(Stored items)
──────
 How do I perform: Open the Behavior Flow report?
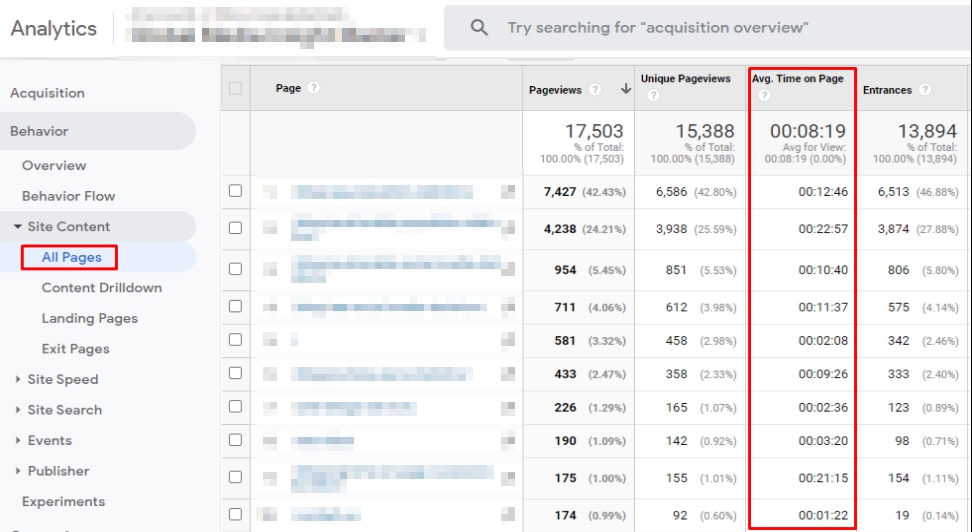coord(68,196)
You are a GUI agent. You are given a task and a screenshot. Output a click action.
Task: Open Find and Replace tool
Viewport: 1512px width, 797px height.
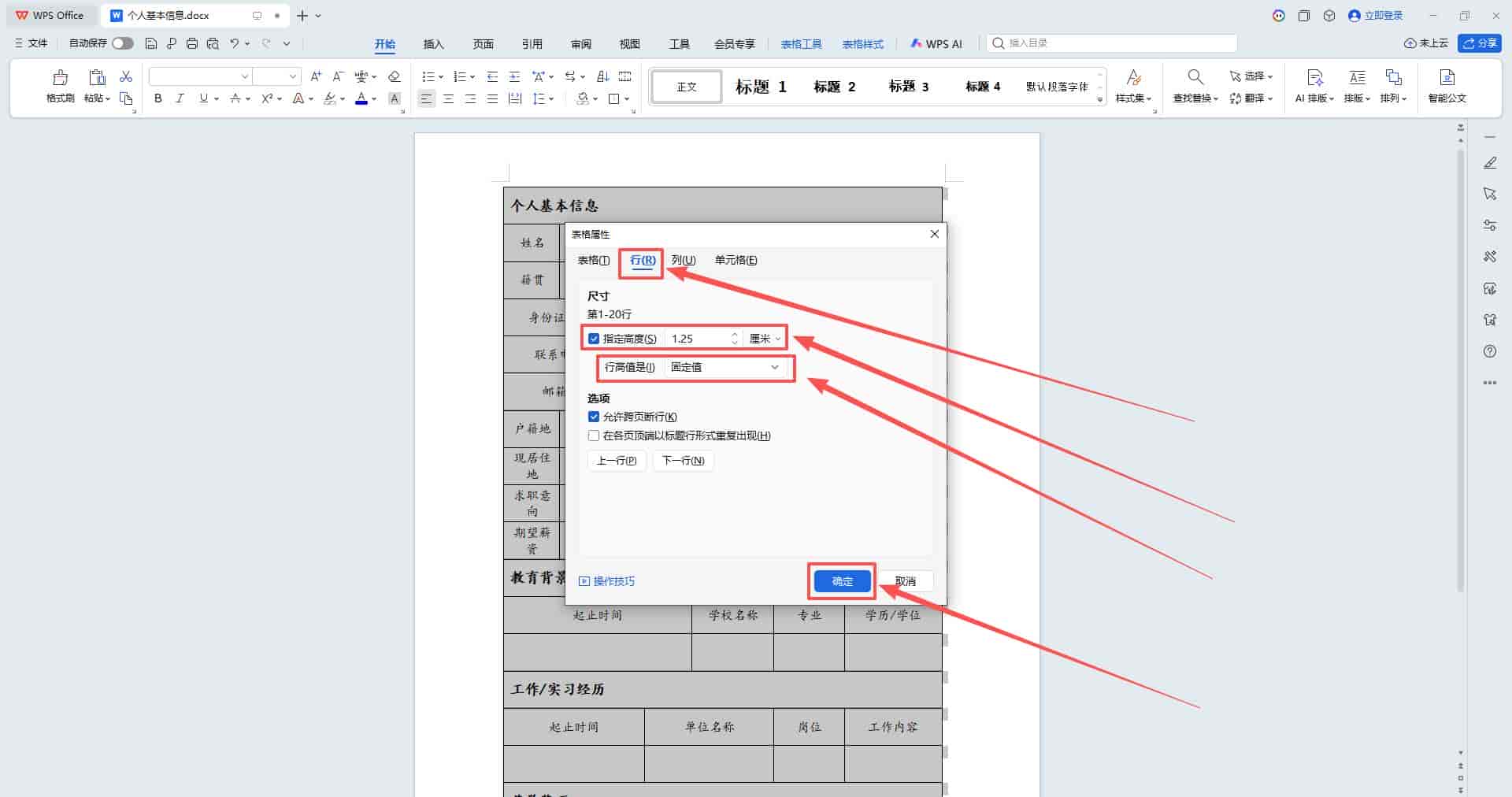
──────
* _Aim of the task_
Copy all of the entries verbatim, leaving out any pictures they contain.

* _Answer for this exercise_
 How do I perform: Open the Behavior Flow report?
coord(68,196)
You are a GUI agent. You are given a task and a screenshot. Output a click action.
Task: Open Find and Replace tool
Viewport: 1512px width, 797px height.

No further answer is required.